Perang antara Iran dan Israel bukan sekadar konflik geopolitik, melainkan juga fenomena sosial yang dapat dianalisis melalui berbagai perspektif sosiologi. Dengan memahami bagaimana sosiologi memandang perang, kita dapat melihat konflik ini tidak hanya sebagai kehancuran semata, tetapi juga sebagai bagian dari dinamika sosial yang lebih luas.
1. Fungsionalisme: Perang sebagai Instrumen Sosial
Dari sudut pandang fungsionalisme, perang memiliki fungsi sosial tersendiri. Fungsionalisme memandang setiap perilaku dan lembaga dalam masyarakat—termasuk perang—sebagai sesuatu yang dapat memberikan kontribusi terhadap keteraturan sosial.
Robert E. Park dalam tulisannya “Fungsi Sosial Perang” (1941) menjelaskan bahwa meskipun perang menyebabkan penderitaan, ia juga memiliki kegunaan tersembunyi bagi masyarakat. Pertama, perang dapat menyelesaikan konflik besar antarnegara, seperti perselisihan batas wilayah atau perbedaan ideologi. Pemenang perang umumnya membawa hasil akhir terhadap konflik tersebut.
Kedua, perang meningkatkan solidaritas sosial. Di tengah ancaman eksternal, masyarakat menjadi lebih kompak, bersatu dalam semangat patriotisme dan nasionalisme untuk menghadapi musuh bersama. Rasa identitas kolektif ini seringkali lebih kuat daripada masa-masa damai.
Ketiga, pengembangan senjata dan strategi perang sering kali mendorong inovasi teknologi. Internet, misalnya, awalnya dikembangkan dari riset pertahanan. Dengan kata lain, perang bisa menjadi katalis bagi kemajuan ilmiah.
2. Perspektif Konflik: Perang sebagai Perebutan Kekuasaan
Berbeda dengan fungsionalisme, perspektif konflik melihat perang sebagai konsekuensi dari ketimpangan distribusi kekuasaan dan sumber daya. Menurut teori ini, konflik seperti perang Iran-Israel muncul karena adanya perebutan pengaruh, kekayaan, atau kendali atas kawasan strategis.

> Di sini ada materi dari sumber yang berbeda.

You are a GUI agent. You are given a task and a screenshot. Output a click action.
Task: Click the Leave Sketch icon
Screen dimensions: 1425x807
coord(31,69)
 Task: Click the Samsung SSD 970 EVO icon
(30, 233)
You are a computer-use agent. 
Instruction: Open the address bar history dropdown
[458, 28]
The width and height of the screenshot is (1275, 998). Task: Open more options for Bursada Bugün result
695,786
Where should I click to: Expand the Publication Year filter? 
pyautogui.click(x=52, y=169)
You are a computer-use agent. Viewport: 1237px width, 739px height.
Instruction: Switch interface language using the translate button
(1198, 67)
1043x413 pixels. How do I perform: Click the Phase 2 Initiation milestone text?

Perang juga dipahami sebagai alat untuk mempertahankan atau memperbesar kekuasaan kelompok elit tertentu. Negara-negara sering kali mengalokasikan anggaran besar untuk militer karena adanya kolaborasi antara politisi, produsen senjata, dan pemimpin pertahanan. Ini menciptakan jejaring kepentingan yang saling menguntungkan, bahkan di tengah penderitaan rakyat.

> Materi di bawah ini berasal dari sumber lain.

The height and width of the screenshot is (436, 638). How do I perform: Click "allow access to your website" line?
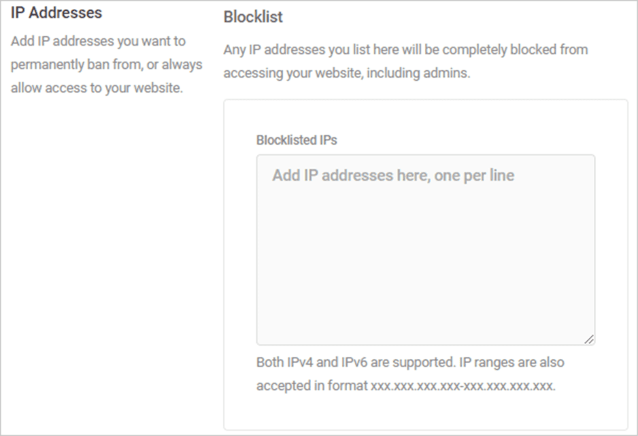97,88
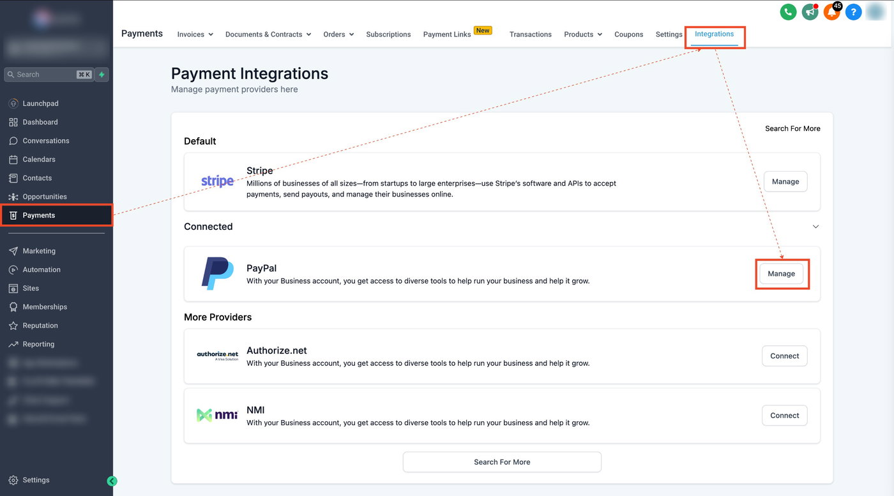
Task: Open Launchpad in the sidebar
Action: pyautogui.click(x=40, y=103)
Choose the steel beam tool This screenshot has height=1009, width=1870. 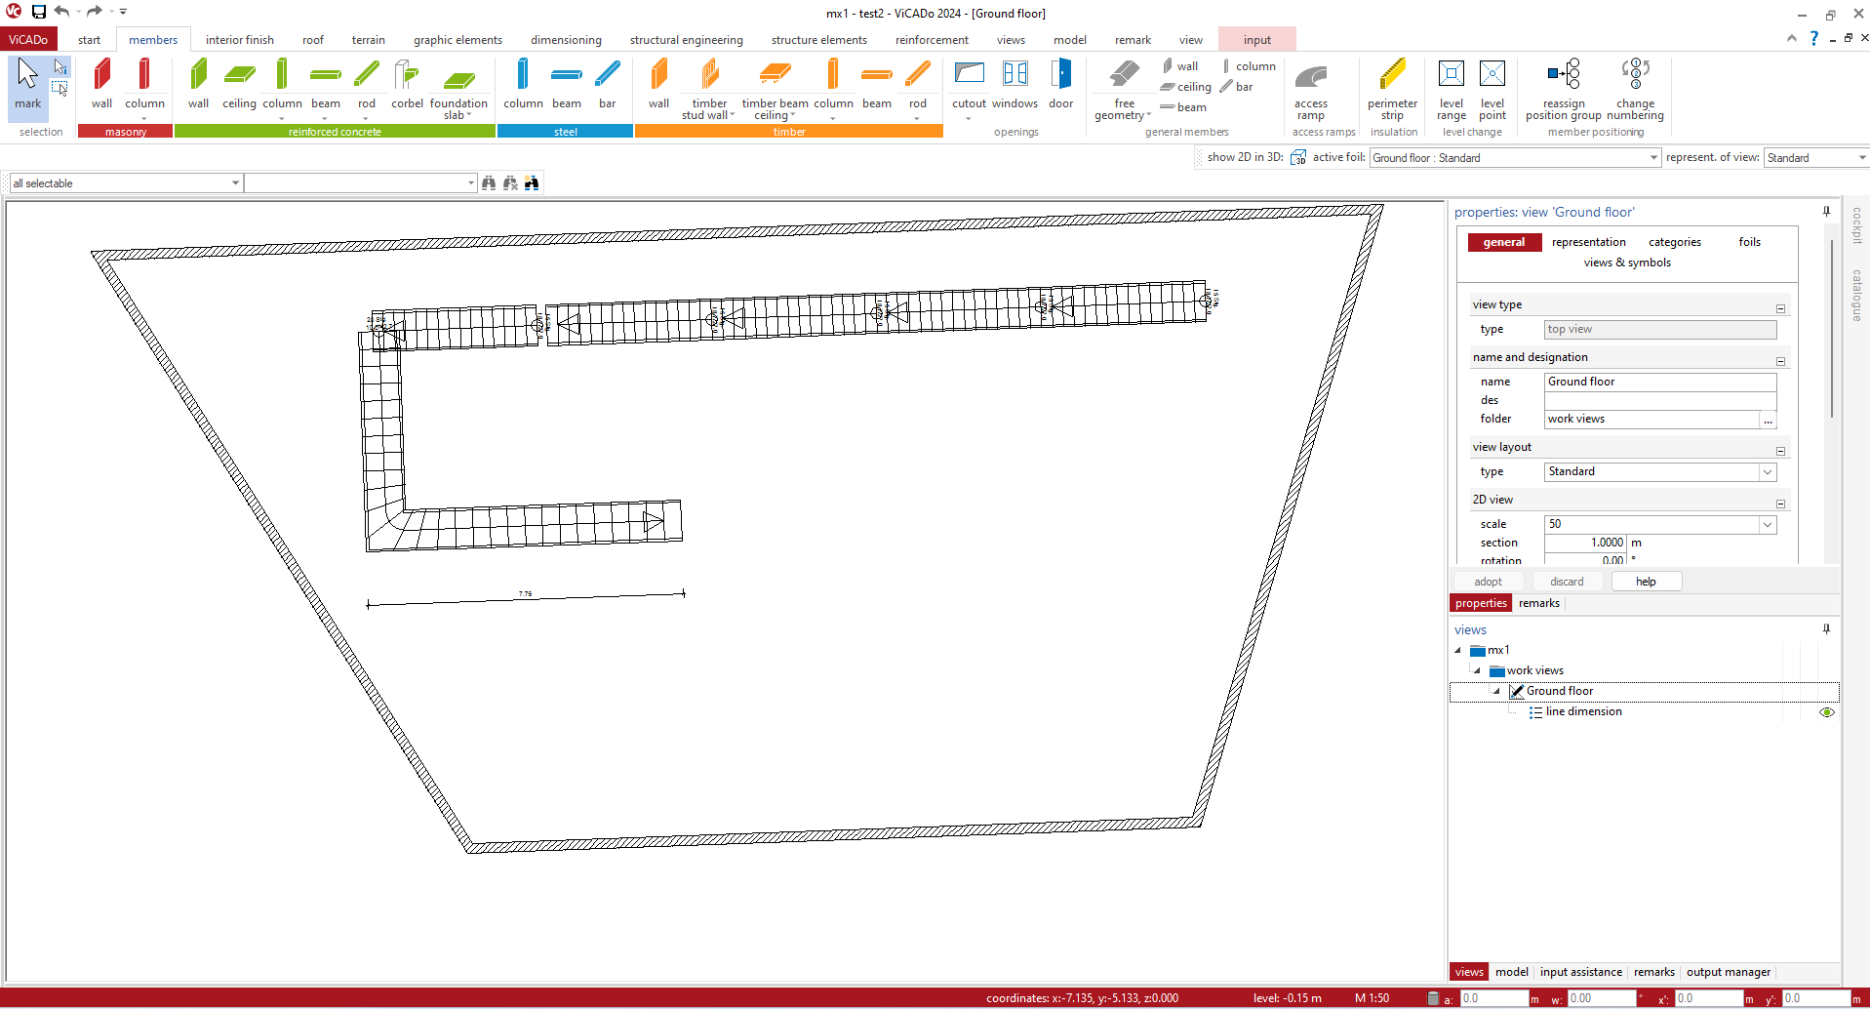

Contohnya bisa dilihat dalam konteks Ukraina pascaperang. Ketika negara tersebut membangun kembali, negara-negara Barat memperoleh keuntungan melalui proyek pembangunan dan ekspansi ekonomi. Perang, dalam kacamata ini, adalah medan kompetisi kapitalisme global.
3. Interaksionisme Simbolik: Makna Simbolik Perang
Sementara itu, perspektif interaksionis simbolik menyoroti bagaimana simbol dan makna sosial dibentuk selama perang. Simbol seperti bendera, lagu kebangsaan, atau slogan digunakan untuk menguatkan rasa patriotisme dan solidaritas.

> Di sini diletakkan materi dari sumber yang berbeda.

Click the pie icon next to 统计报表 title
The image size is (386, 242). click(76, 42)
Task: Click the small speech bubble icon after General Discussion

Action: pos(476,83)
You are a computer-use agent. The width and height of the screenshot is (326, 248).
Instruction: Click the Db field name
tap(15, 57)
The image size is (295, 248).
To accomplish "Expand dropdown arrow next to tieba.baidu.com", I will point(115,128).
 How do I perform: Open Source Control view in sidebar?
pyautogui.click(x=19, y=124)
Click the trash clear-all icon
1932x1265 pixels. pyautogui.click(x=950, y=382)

Dalam konteks perang Iran-Israel, para pemimpin sering kali menggunakan simbol-simbol nasionalis untuk membentuk opini publik dan menumbuhkan semangat juang. Masyarakat didorong untuk memaknai konflik bukan sekadar benturan kekuatan, melainkan sebagai perjuangan suci atau pertahanan harga diri bangsa. Dengan demikian, makna perang dibentuk melalui komunikasi simbolik yang berulang dan intens.
Penutup: Sosiologi Membantu Kita Memahami Dimensi Sosial Perang
Perang bukan hanya soal senjata dan strategi, tetapi juga soal bagaimana masyarakat memaknainya, meresponsnya, dan membentuk solidaritas atau konflik karenanya. Melalui lensa fungsionalisme, konflik, dan interaksionisme simbolik, sosiologi memberikan wawasan yang lebih dalam tentang realitas perang Iran dan Israel. Kita diajak untuk tidak hanya melihat akibatnya, tetapi juga memahami sebab-sebab dan makna sosial yang menyertainya.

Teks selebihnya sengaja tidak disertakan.